Fuzhou yanpis were originally created by Wang Shitong (王世統). Wang Shitong—whose courtesy name was Qingshui (清水) and whose nickname was Quanju (全聚)—was a native of Fuzhou who began his career as a peddler trading in local specialty products. Later, while in Pucheng, he observed the immense popularity of yanpis; he learned the production techniques from local masters there before returning to Fuzhou during the Guangxu era of the Qing Dynasty.

== Origin ==
According to legend, as early as the Jiajing era of the Ming Dynasty, an Imperial Censor from Pucheng County, Fujian Province, retired from official service and returned to his hometown in the mountains. Living amidst the mountain ranges, he eventually grew weary of the local delicacies, finding them to have become rather monotonous.

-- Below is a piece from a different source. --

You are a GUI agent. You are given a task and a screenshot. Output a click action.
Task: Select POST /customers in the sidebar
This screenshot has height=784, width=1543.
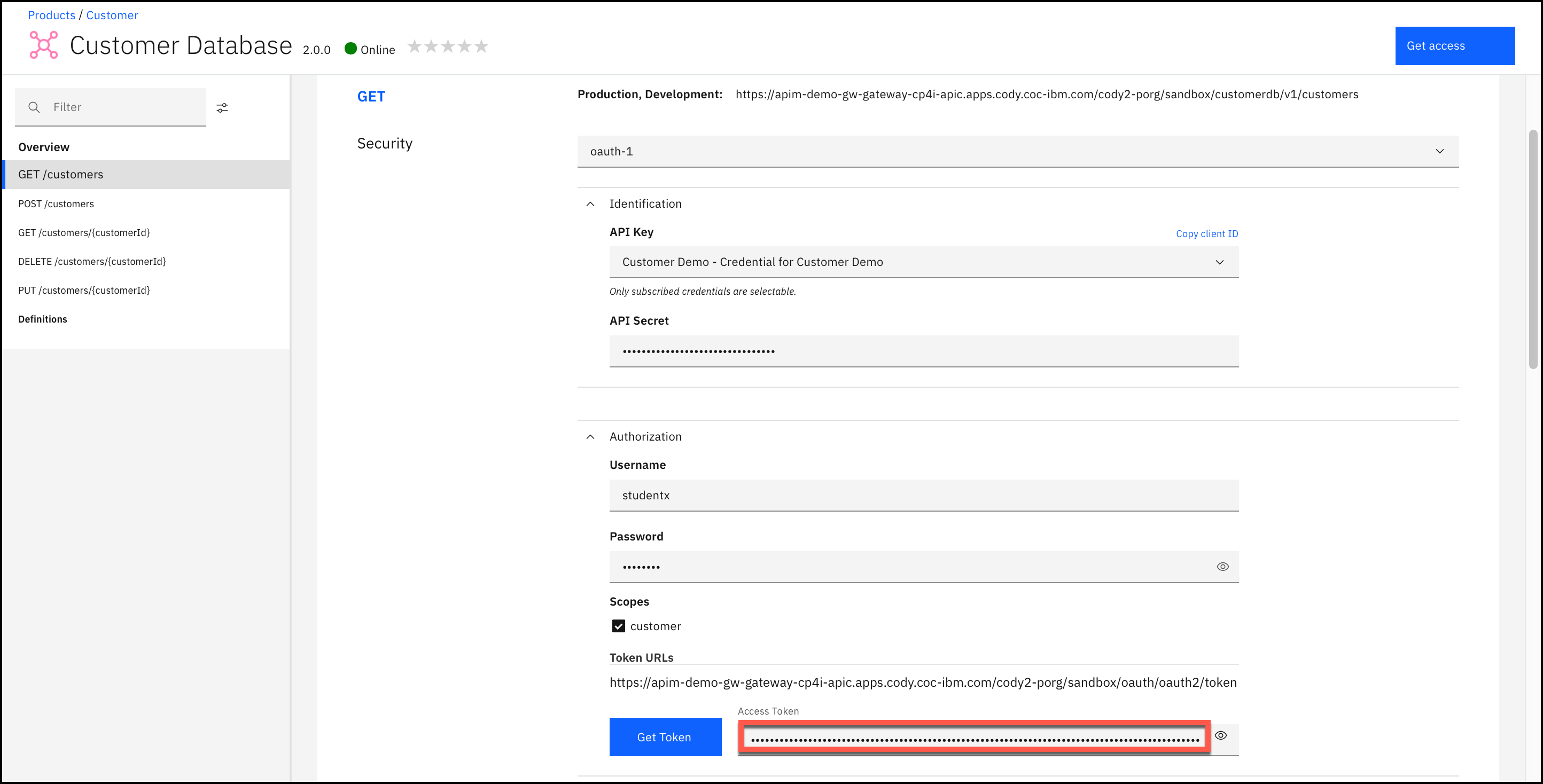(x=56, y=203)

Consequently, his family chef took lean pork from a pig's leg, pounded it into a fine paste with a wooden mallet, used an appropriate amount of sweet potato starch, rolled it to be paper-thin and cut into small, three-inch squares, then the wrappers were filled with minced meat to form bianshi (扁食/flat food/wonton), which were then boiled and served in a savory broth. After tasting them, the Imperial Censor found them to be very delicious; exclaiming "Simply marvelous!" then he asked the name of this delicacy. The chef—noting that the dumplings’ shape resembled a soaring swallow—spontaneously named them Bianrouyan ("Flat Meat Swallows").

Later, these dumplings were cooked with duck eggs; since the Fuzhou dialect pronunciation for "duck egg" (鸭卵/yaluan) is homophonous with the phrases yaluàn (压乱/suppressing chaos)—thereby symbolizing "peace and tranquility"—the dish subsequently acquired the alternative name Taipingyan (太平燕/Peace Swallows).